6 luglio 2015 – Alla fine di giugno, in Etiopia, VIS ha inaugurato tre nuovi pozzi, nati grazie alla campagna “Un pozzo per Andrea”. Andrea è morto il 29 gennaio 2011, a soli 15 anni, investito mentre attraversava le strisce pedonali fuori dall'oratorio. Il progetto “Un pozzo per Andrea” parte da un sogno di Andrea, ritrovato dalla mamma Elisabetta nelle pagine del suo diario: portare acqua in Africa. Il sogno di Andrea sta diventando realtà.
I tre pozzi sono stati costruiti in Tigray, area duramente colpita dalla siccità, nelle località di Ziban Tafat, Adi-Tsihdi e Egri-E.
I pozzi sono stati rispettivamente dedicati a Linda, giovane ragazza morta in un incidente stradale, i cui genitori hanno finanziato interamente il pozzo e a Dino Contaldo, amatissimo suocero di uno storico benefattore del VIS e della campagna.
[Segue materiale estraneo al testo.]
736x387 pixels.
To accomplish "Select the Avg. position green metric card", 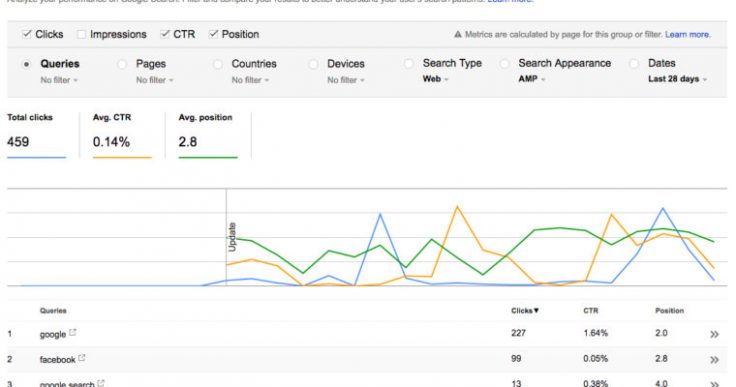I will 208,135.
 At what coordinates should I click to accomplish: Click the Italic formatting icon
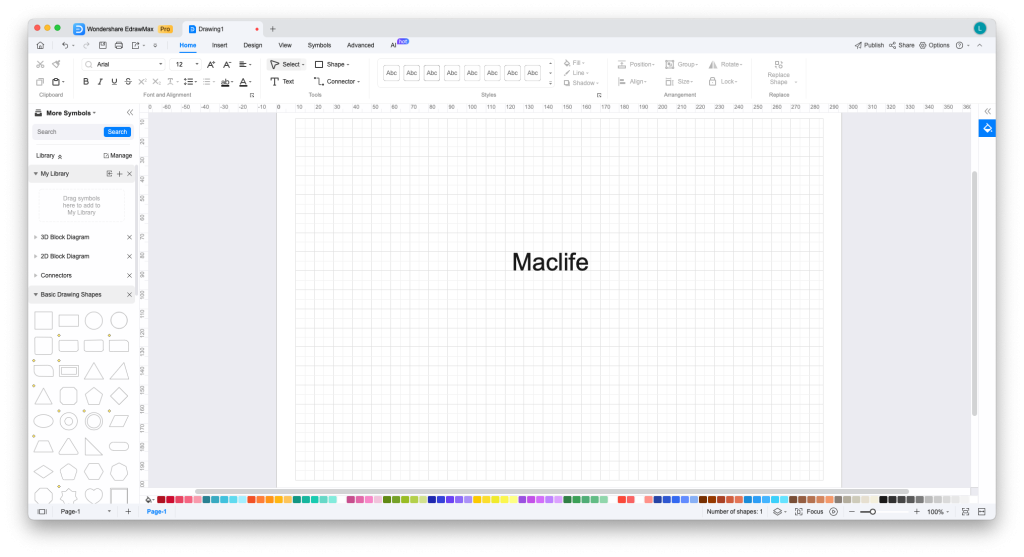click(x=100, y=82)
Il terzo pozzo, finanziato dal brand Niente Paura (che ha abbracciato la campagna Un Pozzo per Andrea) grazie alla vendita dei braccialetti Tatù, porta invece il nome dei braccialetti stessi.
Elisabetta Cipollone, mamma di Andrea, ci ha raccontato le emozioni di questo incredibile viaggio.
“E' stata un'esperienza incredibile, che ci ha lasciato senza parole: mai come questa volta abbiamo potuto capire quanto sia importante per le popolazioni locali avere una fonte di acqua pulita da cui poter attingere.
Abbiamo incontrato gli occhi pieni di lacrime di alcuni anziani e anziane del villaggio e da li' abbiamo compreso quanta sofferenza e quanti patimenti hanno dovuto affrontare: per potersi approvvigionare di una sola tanica d'acqua dovevano chilometri su chilometri a piedi.
Ci siamo sentiti piccoli e impotenti e, devo confessare, anche inadeguati in un contesto così: noi occidentali, con i nostri abiti e i nostri cellulari sempre a portata di mano, che parliamo di clandestini e di immigrati e di accoglienza senza ben sapere di cosa stiamo parlando.
Di fronte a quegli uomini e quelle donne, ho potuto riflettere ed ho compreso che pur di dare ai miei figli una vita dignitosa, in cui almeno i beni primari come acqua e cibo e un minimo di istruzione possano essere garantiti, affronterei tutti i mari e tutti i deserti e tutte le peripezie possibili ed immaginabili e sarei la prima a varcare i confini da clandestina o da rifugiata.
Ho compreso che bisogna smettere veramente con il razzismo e il divisionismo, perché stringendo quelle mani, accarezzando quei volti segnati dalla fatica e dalle difficoltà ho compreso ciò che nel mio cuore già sapevo: apparteniamo tutti ad una stessa razza, quella umana.
E anche quando ci sentiamo stanchi, ripensiamo a quei volti impressi nella nostra mente e non possiamo fare a meno di continuare a sensibilizzare, a raccogliere fondi, a inventarci qualunque cosa pur di realizzare ciò che per me, per tutti noi è ormai una ragione di vita, un impegno costante e preciso. Perché una volta che hai visto non puoi più girarti dall'altra parte e far finta di non sapere.
Io non so se Dio esiste, ma se c'è abita sicuramente lì, tra quella gente, tra quella povertà, tra quei vestiti stracciati. Ma anche e soprattutto fra quei sorrisi, dentro quel calore umano che solo lì riusciamo ogni anno a trovare.”
Insieme ad Elisabetta hanno partecipato al viaggio e all'inaugurazione dei pozzi Fabio del Prete, Antonella Dimino e Dario Albano, amici e sostenitori del del progetto Un pozzo per Andrea, Giovanna Cantù, mamma di Linda, giovane ragazza scomparsa in un incidente stradale e a cui è stato dedicato il pozzo n.13 (interamente finanziato dalla famiglia) e Don Samuele Sportelli, sacerdote che ha perso la nipote Valentina, a cui sarà dedicato il prossimo pozzo.